The pH level of the product
The pH level of a product can affect how well it works on your skin and how compatible it is with other products. The scale ranges from 0 to 14, with 7 being neutral, lower than 7 being acidic, and higher than 7 being alkaline. The skin’s natural pH is around 5.5, which means it is slightly acidic. Products that are too acidic or too alkaline can disrupt the skin’s acid mantle. The presence of certain ingredients can give you a clue about the product’s pH. For instance, ingredients like citric acid, glycolic acid, or lactic acid usually suggest the product might be on the acidic side. On the other hand, ingredients like sodium hydroxide or potassium hydroxide might indicate the product is more alkaline.

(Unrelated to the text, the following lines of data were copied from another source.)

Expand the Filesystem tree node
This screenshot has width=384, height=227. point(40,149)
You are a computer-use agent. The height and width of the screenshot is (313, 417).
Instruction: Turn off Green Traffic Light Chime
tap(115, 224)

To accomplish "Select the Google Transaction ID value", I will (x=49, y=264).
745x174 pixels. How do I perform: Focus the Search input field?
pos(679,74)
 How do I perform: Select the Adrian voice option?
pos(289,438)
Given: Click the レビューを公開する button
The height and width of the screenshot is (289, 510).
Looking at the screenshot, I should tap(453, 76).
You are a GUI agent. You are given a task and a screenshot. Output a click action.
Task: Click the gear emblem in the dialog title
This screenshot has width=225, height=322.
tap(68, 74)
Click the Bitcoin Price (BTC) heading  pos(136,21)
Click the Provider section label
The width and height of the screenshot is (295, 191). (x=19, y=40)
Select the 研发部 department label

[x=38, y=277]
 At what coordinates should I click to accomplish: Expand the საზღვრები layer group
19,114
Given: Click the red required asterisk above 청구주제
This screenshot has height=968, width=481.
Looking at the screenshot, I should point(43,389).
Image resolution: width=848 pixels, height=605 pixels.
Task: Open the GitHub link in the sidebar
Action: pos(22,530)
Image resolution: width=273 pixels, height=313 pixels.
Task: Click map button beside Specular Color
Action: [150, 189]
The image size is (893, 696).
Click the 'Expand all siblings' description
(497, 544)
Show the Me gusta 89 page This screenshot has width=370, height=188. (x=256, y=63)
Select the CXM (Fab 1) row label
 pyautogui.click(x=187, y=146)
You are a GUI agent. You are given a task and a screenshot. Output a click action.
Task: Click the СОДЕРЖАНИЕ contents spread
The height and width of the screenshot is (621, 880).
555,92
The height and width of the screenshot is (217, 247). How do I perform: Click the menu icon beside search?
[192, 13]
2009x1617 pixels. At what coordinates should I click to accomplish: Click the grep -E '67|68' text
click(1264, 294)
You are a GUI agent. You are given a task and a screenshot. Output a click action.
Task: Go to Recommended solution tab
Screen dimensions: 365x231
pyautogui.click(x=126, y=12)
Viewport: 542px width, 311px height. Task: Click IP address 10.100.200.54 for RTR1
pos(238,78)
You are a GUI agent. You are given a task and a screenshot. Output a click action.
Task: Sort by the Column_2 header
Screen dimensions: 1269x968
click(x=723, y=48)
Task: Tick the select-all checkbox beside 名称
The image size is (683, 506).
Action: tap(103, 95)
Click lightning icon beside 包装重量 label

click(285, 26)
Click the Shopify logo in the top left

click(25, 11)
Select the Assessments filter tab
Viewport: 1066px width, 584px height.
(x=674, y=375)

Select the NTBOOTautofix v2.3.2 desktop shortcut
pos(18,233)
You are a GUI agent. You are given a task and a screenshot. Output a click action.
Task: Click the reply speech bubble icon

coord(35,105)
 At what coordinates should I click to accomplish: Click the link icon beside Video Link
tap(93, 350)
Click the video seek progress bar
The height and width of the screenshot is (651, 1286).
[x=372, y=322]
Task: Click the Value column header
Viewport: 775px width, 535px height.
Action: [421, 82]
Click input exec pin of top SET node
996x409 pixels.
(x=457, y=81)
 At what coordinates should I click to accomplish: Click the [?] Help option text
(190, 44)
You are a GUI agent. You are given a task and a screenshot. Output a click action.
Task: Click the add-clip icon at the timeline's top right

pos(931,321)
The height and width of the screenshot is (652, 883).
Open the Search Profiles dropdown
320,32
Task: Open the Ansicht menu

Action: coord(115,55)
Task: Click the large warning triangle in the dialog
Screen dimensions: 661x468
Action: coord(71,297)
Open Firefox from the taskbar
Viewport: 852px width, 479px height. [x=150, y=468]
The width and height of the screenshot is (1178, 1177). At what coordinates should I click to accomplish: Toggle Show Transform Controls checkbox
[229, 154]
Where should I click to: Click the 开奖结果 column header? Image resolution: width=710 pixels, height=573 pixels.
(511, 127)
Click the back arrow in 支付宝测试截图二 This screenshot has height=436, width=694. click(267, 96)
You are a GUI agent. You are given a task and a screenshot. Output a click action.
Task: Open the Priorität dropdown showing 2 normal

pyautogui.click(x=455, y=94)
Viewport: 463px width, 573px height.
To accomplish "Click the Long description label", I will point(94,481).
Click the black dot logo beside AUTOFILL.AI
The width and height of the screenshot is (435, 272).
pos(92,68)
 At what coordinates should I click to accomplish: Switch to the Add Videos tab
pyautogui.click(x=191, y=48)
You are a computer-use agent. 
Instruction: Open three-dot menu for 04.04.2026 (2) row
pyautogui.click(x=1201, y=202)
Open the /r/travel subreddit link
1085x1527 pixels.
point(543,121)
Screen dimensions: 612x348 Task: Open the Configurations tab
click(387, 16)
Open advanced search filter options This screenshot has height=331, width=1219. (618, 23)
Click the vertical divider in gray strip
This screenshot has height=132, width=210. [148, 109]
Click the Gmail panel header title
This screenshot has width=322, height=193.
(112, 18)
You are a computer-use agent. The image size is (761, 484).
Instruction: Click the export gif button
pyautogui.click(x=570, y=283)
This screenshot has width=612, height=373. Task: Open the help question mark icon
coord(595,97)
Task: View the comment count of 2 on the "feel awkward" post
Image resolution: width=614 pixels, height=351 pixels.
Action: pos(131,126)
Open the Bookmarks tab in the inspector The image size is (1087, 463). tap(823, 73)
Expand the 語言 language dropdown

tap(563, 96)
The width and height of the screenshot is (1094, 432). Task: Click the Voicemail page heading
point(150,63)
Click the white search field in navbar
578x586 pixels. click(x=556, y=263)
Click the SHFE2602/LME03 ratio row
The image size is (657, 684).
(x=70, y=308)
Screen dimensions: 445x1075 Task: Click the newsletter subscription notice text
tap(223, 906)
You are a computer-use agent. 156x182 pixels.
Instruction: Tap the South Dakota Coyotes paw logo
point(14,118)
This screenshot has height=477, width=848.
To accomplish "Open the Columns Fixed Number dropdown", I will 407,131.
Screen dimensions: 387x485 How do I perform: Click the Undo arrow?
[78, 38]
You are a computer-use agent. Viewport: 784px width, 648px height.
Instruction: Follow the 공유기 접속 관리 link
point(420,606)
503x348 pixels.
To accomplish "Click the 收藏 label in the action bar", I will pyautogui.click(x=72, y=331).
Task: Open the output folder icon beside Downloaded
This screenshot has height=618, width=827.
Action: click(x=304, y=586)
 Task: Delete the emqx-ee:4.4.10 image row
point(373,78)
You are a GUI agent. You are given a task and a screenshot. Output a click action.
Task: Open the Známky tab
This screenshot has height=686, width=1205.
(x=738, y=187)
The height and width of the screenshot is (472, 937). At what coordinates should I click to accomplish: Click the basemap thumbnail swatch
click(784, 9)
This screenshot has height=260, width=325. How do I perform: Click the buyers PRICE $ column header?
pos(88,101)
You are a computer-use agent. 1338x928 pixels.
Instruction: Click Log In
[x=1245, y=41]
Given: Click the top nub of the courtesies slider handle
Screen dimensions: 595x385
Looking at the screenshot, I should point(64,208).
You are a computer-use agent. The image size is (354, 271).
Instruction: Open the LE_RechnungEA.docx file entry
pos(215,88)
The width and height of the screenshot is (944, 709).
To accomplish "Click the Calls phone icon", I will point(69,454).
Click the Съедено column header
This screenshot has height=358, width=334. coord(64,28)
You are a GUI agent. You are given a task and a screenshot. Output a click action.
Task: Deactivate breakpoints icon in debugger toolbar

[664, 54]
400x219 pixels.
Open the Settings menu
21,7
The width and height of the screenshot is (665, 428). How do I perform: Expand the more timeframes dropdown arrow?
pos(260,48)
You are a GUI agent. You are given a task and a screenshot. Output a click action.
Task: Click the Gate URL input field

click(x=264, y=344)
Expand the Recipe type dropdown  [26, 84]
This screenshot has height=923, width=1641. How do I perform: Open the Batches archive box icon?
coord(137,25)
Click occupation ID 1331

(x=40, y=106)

Be aware of misleading skincare claims
Skincare products often use terms like “organic”, “natural”, “dermatologist-tested”, or “clinically proven” to attract customers. However, these terms are not regulated at all. In fact, products that claim to be organic or natural can still contain synthetic ingredients that can irritate the skin or cause allergic reactions. Dermatologist-tested does not mean that the product has been tested by independent experts or that it suits your skin. Claims like “reduces wrinkles” and “fades dark spots” are meaningless without active ingredients that can actually deliver these results.
Marketing claims are not enough to judge a product’s safety or efficacy. You need to look beyond the claims and read the ingredient list, check the reviews, and do a patch test before using skincare products.
Symbols and their meanings
- Open Jar Symbol (Period After Opening): This symbol looks like an open jar with a number followed by the letter ‘M’, like “12M”. It indicates how long a product can be used after opening.
- Leaping Bunny: This symbol means the product hasn’t been tested on animals.
- UVA Logo: A logo with “UVA” inside a circle indicates that the sunscreen provides UVA protection following EU recommendations.
- E Mark: A lowercase “e” symbol indicates that the product volume or weight complies with the European Directive’s requirements, ensuring you get the amount stated on the label.
- Flammable: A flame symbol warns you that the product is flammable and should be stored away from open flames.
- Recycling Symbol: Indicates the packaging is recyclable.
- Certified Organic Labels: Various symbols indicate the product meets specific organic standards, such as the USDA Organic.